What I see is that certain rules aren't being triggered on the
container instance of Snort, but are being triggered on the hypervisor.
This is despite being able to see the packets that trigger these rules
appear on both machines (hypervisor and container) using tcpdump to
view the respective interfaces that Snort is configured to listen on.
Specifically, the rules that I've noticed are being ignored are those
that involve HTTP header inspection, like GET /test.cgi.

Like I said, I can see what look like the EXACT SAME packets on these
respective interfaces, so I've tried the following troubleshooting
without any luck.

 * Switching off Snort on the hypervisor in case it was interfering.

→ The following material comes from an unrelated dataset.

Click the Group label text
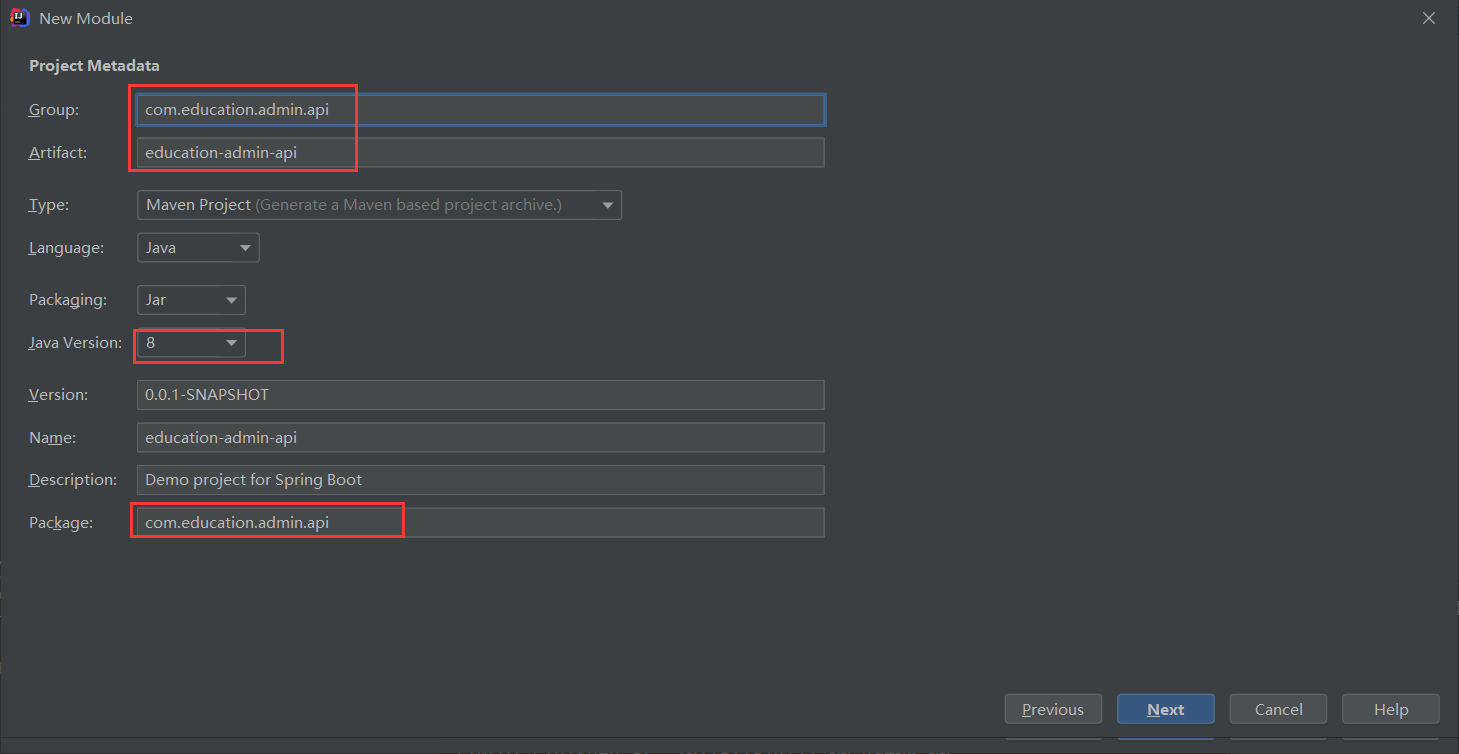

 * Creating a rule that triggers for any packet that is considered to
   be web traffic (i.e. EXTERNAL any -> HTTP HTTP_PORT) and this
   triggers for those packets without issue, so it's not a problem with
   those variables being misconfigured.

 * Wondering whether LXC doesn't properly isolate the interfaces
   somehow, so I tried configuring the container Snort to use the
   bridge interface on the hypervisor, however it correctly wasn't able
   to use it (as it didn't exist inside the container, of course).

So I'm stuck as to where to go next. The container is where I want Snort
to be running, as it's my load balancer (including SSL termination) so
that's where I would like to detect and block rogue traffic. The only
reason that I run it on the hypervisor is to just see whether any
concerning traffic is bypassing the load balancer, and whether
undesirable traffic is being generated by services behind it.

Thanks for your time, I really hope someone can shed some light on this
frustrating situation. Very happy to answer any questions about the
setup, including configuration specifics, though they're essentially
vanilla installions on Debian Wheezy straight out of apt.